PROBLEM ▸ Whenever a line below holds the word "will", count it; then give the total and nothing else.

[Data excerpts]
====================

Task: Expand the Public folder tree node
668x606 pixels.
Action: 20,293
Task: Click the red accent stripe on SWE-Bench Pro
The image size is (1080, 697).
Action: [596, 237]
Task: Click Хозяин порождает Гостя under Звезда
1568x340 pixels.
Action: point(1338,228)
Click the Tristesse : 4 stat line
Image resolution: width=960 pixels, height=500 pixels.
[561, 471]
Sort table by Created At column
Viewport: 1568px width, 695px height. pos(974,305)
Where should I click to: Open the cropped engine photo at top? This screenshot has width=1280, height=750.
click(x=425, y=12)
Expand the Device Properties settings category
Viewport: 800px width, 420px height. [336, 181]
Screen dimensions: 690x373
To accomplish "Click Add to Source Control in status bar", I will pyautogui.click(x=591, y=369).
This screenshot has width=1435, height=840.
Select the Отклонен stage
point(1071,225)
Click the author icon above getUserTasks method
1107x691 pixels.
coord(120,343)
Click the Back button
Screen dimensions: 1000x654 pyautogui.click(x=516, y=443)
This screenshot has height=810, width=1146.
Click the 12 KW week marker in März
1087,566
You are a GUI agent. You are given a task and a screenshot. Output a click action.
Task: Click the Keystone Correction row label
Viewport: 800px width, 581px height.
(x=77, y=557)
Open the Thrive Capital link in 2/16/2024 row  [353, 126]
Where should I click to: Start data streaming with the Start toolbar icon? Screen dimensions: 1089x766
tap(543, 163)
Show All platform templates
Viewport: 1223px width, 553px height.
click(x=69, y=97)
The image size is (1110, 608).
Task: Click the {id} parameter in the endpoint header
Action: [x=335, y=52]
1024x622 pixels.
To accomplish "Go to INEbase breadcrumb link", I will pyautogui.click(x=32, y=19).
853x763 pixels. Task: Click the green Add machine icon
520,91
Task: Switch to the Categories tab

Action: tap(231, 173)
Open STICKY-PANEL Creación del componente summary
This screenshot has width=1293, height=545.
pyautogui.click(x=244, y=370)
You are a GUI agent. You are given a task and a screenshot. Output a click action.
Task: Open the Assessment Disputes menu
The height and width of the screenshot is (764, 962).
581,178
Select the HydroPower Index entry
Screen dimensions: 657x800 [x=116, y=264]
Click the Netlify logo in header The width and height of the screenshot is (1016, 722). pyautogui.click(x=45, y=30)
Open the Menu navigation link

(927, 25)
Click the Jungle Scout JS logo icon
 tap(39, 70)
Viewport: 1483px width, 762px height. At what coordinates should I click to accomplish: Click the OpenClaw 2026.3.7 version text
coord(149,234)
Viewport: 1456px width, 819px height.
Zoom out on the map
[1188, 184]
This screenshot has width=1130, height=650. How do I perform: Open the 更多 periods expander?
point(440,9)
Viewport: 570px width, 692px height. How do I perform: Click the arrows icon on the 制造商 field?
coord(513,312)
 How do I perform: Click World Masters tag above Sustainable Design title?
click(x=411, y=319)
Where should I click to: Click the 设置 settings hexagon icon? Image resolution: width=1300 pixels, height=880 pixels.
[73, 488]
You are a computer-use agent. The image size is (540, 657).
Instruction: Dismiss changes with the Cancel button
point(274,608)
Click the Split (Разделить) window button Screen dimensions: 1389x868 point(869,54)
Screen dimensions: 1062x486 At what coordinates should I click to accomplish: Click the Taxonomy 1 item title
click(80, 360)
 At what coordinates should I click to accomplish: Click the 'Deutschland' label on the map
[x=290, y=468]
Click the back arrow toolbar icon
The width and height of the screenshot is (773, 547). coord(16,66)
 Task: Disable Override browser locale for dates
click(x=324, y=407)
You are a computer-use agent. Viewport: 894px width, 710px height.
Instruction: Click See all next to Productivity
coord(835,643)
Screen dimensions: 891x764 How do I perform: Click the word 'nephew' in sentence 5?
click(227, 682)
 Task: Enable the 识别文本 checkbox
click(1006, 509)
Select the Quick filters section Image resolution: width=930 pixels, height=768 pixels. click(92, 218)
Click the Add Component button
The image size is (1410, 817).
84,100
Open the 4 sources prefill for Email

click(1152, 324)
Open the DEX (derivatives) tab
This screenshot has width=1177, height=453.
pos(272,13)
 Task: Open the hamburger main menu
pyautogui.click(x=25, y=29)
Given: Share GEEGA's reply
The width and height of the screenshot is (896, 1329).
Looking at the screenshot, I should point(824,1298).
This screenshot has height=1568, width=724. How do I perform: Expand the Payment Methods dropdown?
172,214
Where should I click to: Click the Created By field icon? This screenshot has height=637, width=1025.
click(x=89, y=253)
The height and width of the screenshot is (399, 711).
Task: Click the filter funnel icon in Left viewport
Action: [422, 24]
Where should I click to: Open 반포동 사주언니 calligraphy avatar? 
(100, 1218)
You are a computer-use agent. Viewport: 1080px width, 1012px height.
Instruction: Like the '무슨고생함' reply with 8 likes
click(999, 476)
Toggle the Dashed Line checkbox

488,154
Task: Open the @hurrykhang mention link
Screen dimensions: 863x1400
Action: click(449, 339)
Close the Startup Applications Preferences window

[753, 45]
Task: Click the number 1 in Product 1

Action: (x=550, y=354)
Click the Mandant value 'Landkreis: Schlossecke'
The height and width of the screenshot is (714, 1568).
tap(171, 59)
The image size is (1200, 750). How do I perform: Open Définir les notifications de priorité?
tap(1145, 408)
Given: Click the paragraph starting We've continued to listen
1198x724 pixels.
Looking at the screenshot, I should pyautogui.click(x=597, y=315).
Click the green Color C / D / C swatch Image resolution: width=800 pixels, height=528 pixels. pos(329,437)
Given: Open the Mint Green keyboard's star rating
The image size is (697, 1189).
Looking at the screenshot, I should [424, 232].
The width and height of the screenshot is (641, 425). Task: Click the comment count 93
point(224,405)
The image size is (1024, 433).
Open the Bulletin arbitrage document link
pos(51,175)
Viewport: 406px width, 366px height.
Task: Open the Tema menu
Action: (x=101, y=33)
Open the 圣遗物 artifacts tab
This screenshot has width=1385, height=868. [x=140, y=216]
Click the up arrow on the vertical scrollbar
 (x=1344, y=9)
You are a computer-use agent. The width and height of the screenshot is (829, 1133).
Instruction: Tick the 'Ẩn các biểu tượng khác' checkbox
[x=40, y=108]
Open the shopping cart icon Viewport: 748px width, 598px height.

====================

RESULT BELOW ▸ 2